Aut cum scuto aut in scuto
That's what happens. Really. I've seen it with vertical tanks. Kind of scary to hear and see.
I seen that happen with a 55gal drum and a 30hp shop vac.
A 30hp shop vac? Come TF ON!
I'm guessing he meant 3 hp, that would have more than enough suction to collapse the drum.
Absolutely. Same thing happens to a tank being emptied of liquid without a vacuum breaker or inert gas system on it. These tanks are designed to hold pressure, not vacuum. Now you know why a vac truck has a special tank construction, and can't be made out of any old tank truck.
Yes this is accurate. This was prepared as educational, note the reinforced hose no doubt connected to an unloading pump and the tank car sitting on pavement not rails. Pretty amazing.
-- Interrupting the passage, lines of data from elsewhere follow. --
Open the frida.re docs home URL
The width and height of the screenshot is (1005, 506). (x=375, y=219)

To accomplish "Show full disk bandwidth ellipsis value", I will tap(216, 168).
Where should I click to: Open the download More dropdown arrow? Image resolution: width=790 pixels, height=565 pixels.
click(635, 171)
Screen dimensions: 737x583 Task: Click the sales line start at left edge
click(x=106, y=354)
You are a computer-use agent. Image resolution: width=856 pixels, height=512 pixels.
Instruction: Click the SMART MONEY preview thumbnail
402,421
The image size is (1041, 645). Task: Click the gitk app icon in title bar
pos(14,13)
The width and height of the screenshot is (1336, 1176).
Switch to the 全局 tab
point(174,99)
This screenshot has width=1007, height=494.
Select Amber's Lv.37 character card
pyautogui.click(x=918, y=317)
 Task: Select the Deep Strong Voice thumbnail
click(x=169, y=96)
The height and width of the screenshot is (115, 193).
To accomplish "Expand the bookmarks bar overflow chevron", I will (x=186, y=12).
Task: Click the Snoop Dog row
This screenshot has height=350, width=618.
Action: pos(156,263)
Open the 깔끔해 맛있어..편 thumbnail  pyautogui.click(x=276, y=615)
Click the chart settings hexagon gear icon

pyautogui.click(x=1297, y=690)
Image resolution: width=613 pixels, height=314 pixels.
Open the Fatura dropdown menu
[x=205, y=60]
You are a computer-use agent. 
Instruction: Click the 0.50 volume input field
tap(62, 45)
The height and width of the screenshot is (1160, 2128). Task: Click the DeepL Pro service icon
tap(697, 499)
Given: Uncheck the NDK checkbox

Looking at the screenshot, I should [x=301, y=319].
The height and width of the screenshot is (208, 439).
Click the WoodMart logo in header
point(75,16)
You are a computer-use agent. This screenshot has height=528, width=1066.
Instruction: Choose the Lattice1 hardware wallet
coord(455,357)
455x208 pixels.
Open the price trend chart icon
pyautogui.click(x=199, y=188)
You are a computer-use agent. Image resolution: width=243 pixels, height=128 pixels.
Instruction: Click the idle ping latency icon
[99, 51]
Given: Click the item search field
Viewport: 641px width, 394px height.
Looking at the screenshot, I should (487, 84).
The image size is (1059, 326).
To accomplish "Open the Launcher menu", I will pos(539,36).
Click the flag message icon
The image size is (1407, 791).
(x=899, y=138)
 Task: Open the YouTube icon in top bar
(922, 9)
It's real. The stresses caused by the increasing vacuum eventually load up hoop stresses sufficiently to cause just such a collapse. It happens in the P-tanks used for powdered materials in the O&G drilling industry, too.
Me - when I heard Fox "called" Arizona.
i work in a refinery. this is something we worry about every time we take a tower or vessel out of service
More likely unloading and not opening the dome lid. I worked tank haul for 15 years and would see this every now and then on a tanker that a rookie was unloading.
Mythbusters did a show on this. Their experience required a 'dent' to compromise the "structural integrity" of the tank cars they were using.However, "YMMV" - those vents are there for good reasons, "safety regulations are written in blood" (as in "Yes, enough people were dumb enough to do that that eventually some were injured, maimed, or killed. You'd think we wouldn't have to tell people ...")
Everything is fine until it isn't. I suspect we'll see that this applies in places other than tank cars.
seen it done while cleaning with steam. guy got half way thru and when he came back from lunch, was he surprised!